** SUPPLIED ENTRIES follows **
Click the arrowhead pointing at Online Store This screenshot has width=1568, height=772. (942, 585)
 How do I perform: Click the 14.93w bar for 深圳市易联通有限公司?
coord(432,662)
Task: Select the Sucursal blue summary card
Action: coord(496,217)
** End of SUPPLIED ENTRIES **
REQUIRED ACTION:
Give back all of the data above without any alteration.

EXERCISE SOLUTION:
Click the arrowhead pointing at Online Store This screenshot has width=1568, height=772. (942, 585)
 How do I perform: Click the 14.93w bar for 深圳市易联通有限公司?
coord(432,662)
Task: Select the Sucursal blue summary card
Action: coord(496,217)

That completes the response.